Prometheus

From bibbleWiki
Jump to navigation Jump to search

Introduction

This is a page on Prometheus.

Components

This diagram from iam-veeramalla is a really good picture of what goes on.

Types of Metrics

  • Counter - Only goes up. e.g. number of http requests
  • Gauge - Goes up and down e.g. CPU usage
  • Histogram - Buckets e.g. Distribution of request duration.

PromQL Cheat Sheet

The robot probably will do the work. The main purpose is for the awareness of what is available.

PromQL

Label Query

To query a metrics with a label you put the label in {} with a value e.g.

http_requests_total{method="GET"}

Will retrieve the metrics called http_request_total which contains a label

http_requests_total{method="GET", status="200", instance="web01", path="/items/1"}

You and add and queries by adding another label

http_requests_total{method="GET", status="200"} 

You can use .* to get starts with

http_requests_total{method="GET", status="200", path="/items.*"}

Prometheus Vectors

Prometheus uses vectors to represent sets of time series data. There are two primary types:

Instant Vector

An instant vector represents a set of time series, each containing a single sample at a specific timestamp.

Characteristics

  • Captures the latest value of each time series at a given moment.
  • Used for real-time monitoring and alerting.
  • Can be directly graphed or used in arithmetic and comparison operations.

Example

http_requests_total{status="200"}

This returns the current value of all time series with the metric name `http_requests_total` and label `status="200"`.

Range Vector

A range vector represents a set of time series, each containing multiple samples over a specified time range.

Characteristics

  • Captures historical data for each time series.
  • Used for trend analysis, rate calculations, and aggregations.
  • Cannot be directly graphed without applying a function that reduces the range to a single value per timestamp.

Example

http_requests_total{status="200"}[5m]

This returns all samples from the last 5 minutes for each matching time series.

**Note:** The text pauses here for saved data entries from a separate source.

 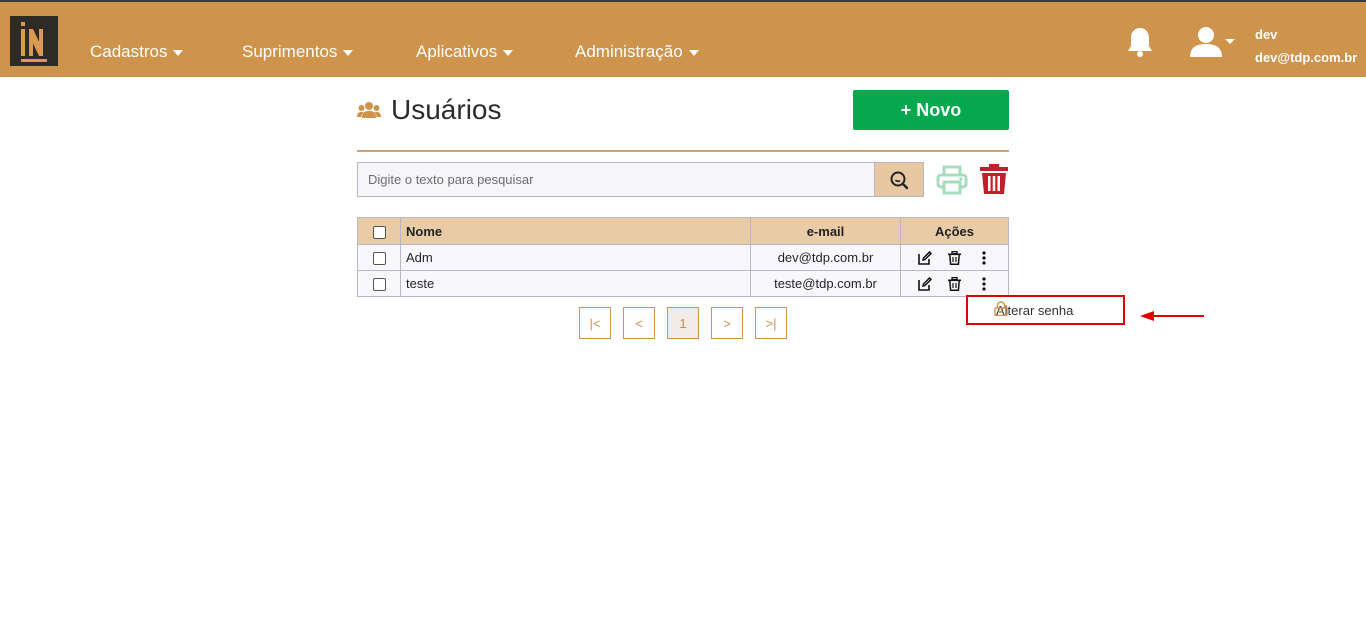 I want to click on user-email: dev@tdp.com.br, so click(x=1306, y=58).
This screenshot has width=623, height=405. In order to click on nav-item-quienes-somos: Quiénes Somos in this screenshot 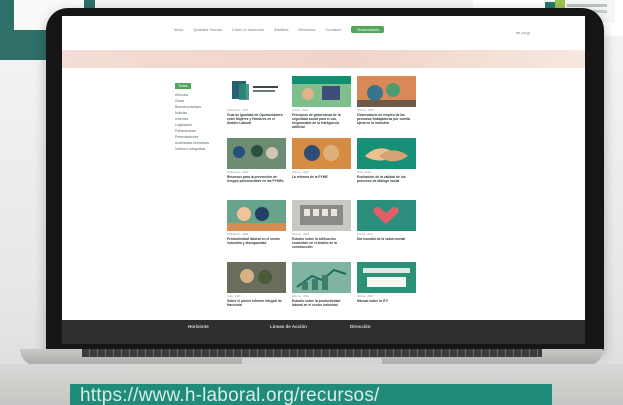, I will do `click(207, 30)`.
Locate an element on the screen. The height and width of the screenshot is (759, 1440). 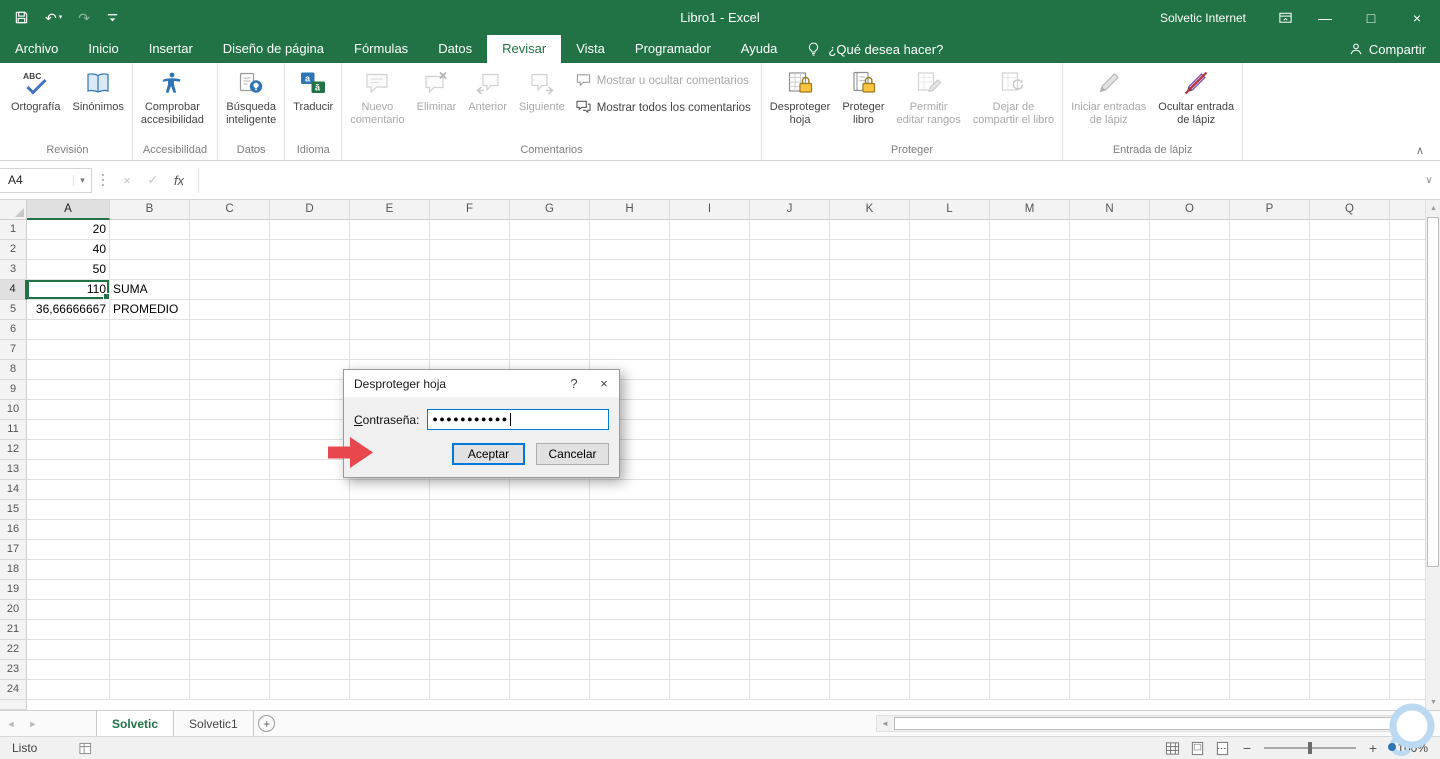
cell-O8 is located at coordinates (1190, 370).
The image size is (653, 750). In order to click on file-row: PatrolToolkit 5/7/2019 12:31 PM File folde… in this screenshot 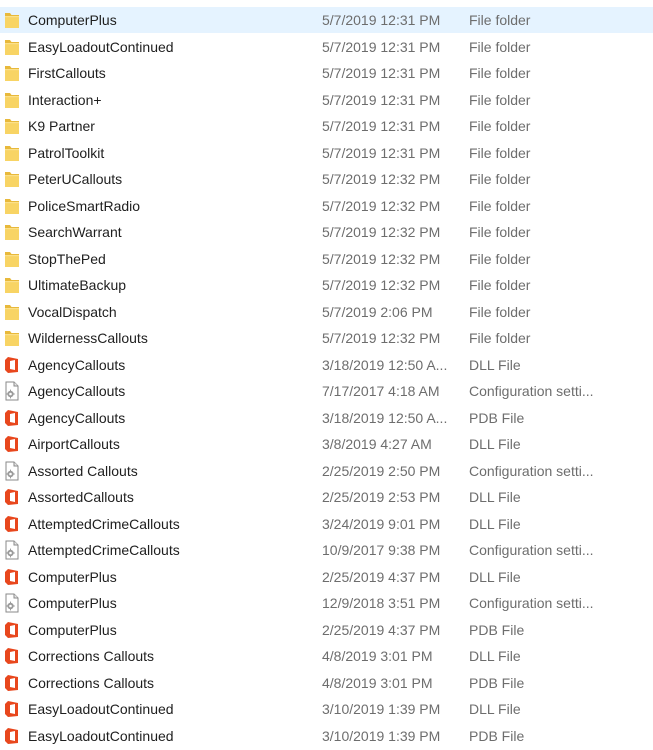, I will do `click(326, 153)`.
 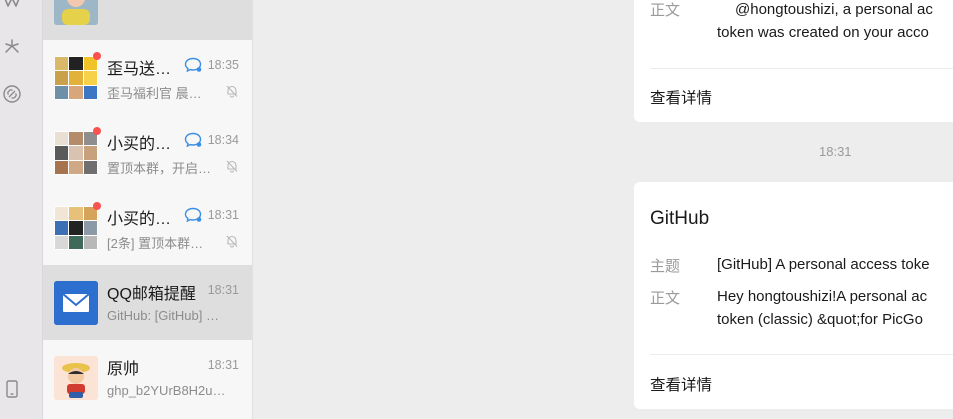 What do you see at coordinates (680, 218) in the screenshot?
I see `card-title: GitHub` at bounding box center [680, 218].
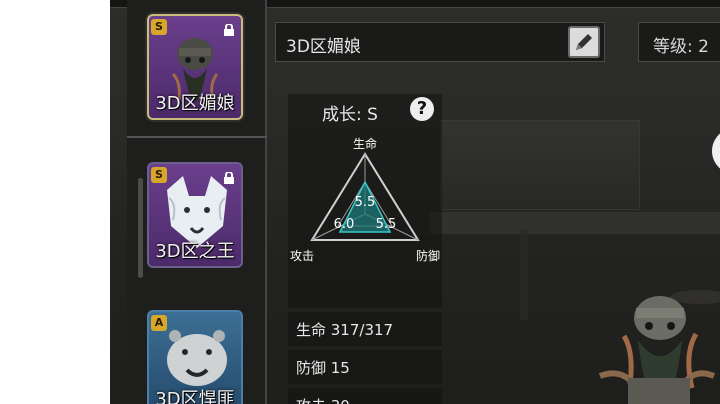  What do you see at coordinates (350, 115) in the screenshot?
I see `growth-label: 成长: S` at bounding box center [350, 115].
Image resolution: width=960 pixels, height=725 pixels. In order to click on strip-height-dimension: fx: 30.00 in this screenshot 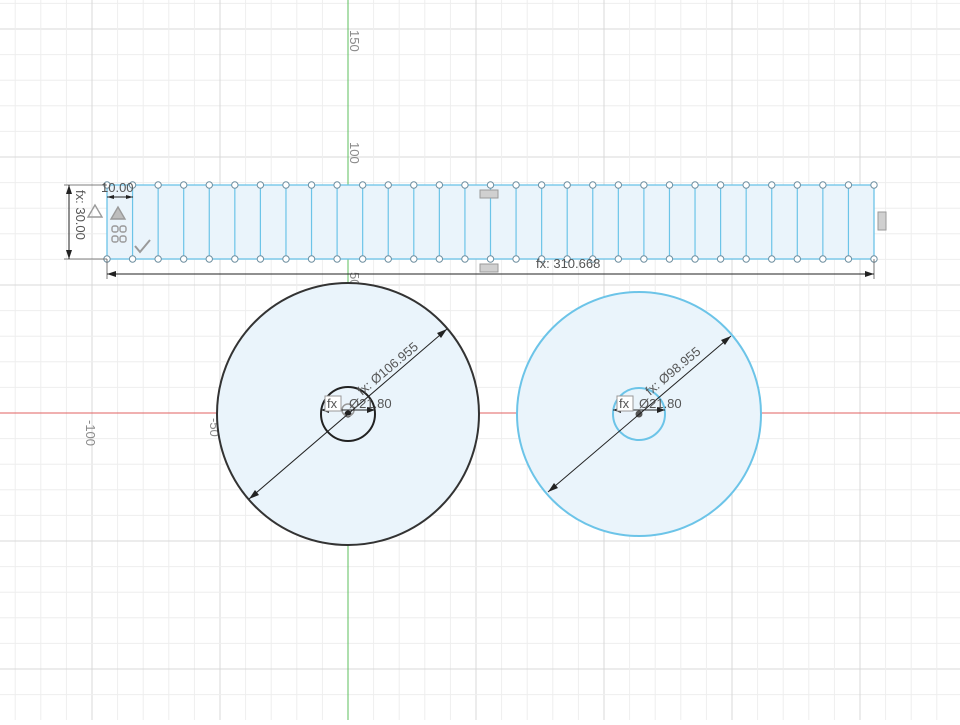, I will do `click(86, 222)`.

Range Vector Behavior with Missing Data

A range vector in Prometheus captures multiple samples for each time series over a specified time window. But what happens when no samples exist during part of that window?

Scenario

Suppose we query a metric over a 5-minute range:

http_requests_total[5m]

This retrieves all samples from the last 5 minutes for each matching time series. Now imagine the metric was scraped every minute, but no samples were recorded in the final minute.

Sample Timeline

Timestamp Value
T-5m 100
T-4m 120
T-3m 140
T-2m 160
T-1m (missing)

Resulting Range Vector

The range vector will include only the samples that exist within the 5-minute window. If no sample exists for the last minute, that portion of the vector is simply absent.

Implications

  • Functions like `rate()` or `increase()` will compute based on the available samples.
  • If the last sample is missing, the function may return a lower value or even `NaN`, depending on the function and scrape interval.
  • Grafana panels may show gaps or flat lines if the missing data affects aggregation.

Example with `rate()`

rate(http_requests_total[5m])

If the last sample is missing, `rate()` will calculate based on the delta between T-5m and T-2m, reducing accuracy.

Best Practices

  • Ensure scrape intervals are consistent and aligned with query windows.
  • Use functions like `last_over_time()` or `present_over_time()` to detect missing data.
  • Consider alerting on stale metrics using `absent()` or `increase(metric[5m]) == 0`.

Comparison Table

Feature Instant Vector Range Vector
Time Scope Single timestamp Time interval
Data Points One per series Many per series
Use Case Current state Historical analysis
Graphing Directly graphable Requires aggregation
Functions Arithmetic, comparison rate(), increase(), avg_over_time(), etc.